Determination of 2-keto-3-deoxyoctanate: a simple method for the quantitative comparison of cytokine induction by meningococcal lipopolysaccharide and that of other bacteria

Abstract

Abstract Background Lipopolysaccharide (LPS), or endotoxin, is considered to be the toxic element in Gram-negative septic shock. There is increasing evidence that the pathogenic properties of LPS differ from species to species but, to date, exact comparison between the biological activities of LPS has been difficult. Methods With the aim of quantitatively comparing the cytokine-inducing capacities of Neisseria meningitidis LPS and Escherichia coli LPS in human peripheral blood mononuclear cells on a molar basis, 2-keto-3-deoxyoctanate (KDO) spectrophotometry was used. Results Since the KDO region of LPS is a preserved part of the LPS molecule, unlike the saccharide tail, and the molecular weight of this region is known, KDO measurement can provide accurate information about the molarity of an LPS suspension.

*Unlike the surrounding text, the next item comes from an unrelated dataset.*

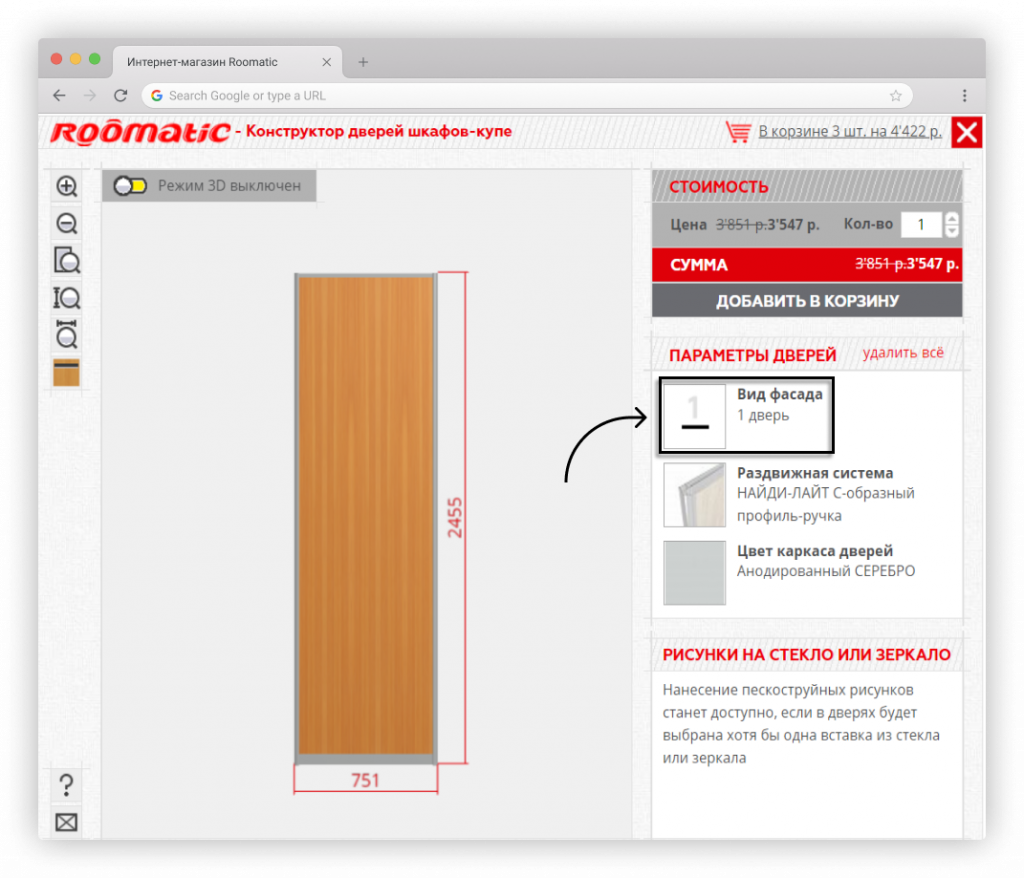The height and width of the screenshot is (878, 1024).
Task: Select the fit-to-height zoom icon
Action: pyautogui.click(x=67, y=297)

On a molar basis, the cytokine-inducing capacity of meningococcal LPS was at least ten times higher than that of E. coli LPS. Conclusion KDO spectrophotometry is a simple method of making a quantitative comparison between the biological effects of different endotoxins. N. meningitidis LPS is a more potent inducer of cytokine production than E. coli LPS. This may, in part, explain the more fulminant course of meningococcal sepsis compared with E. coli sepsis.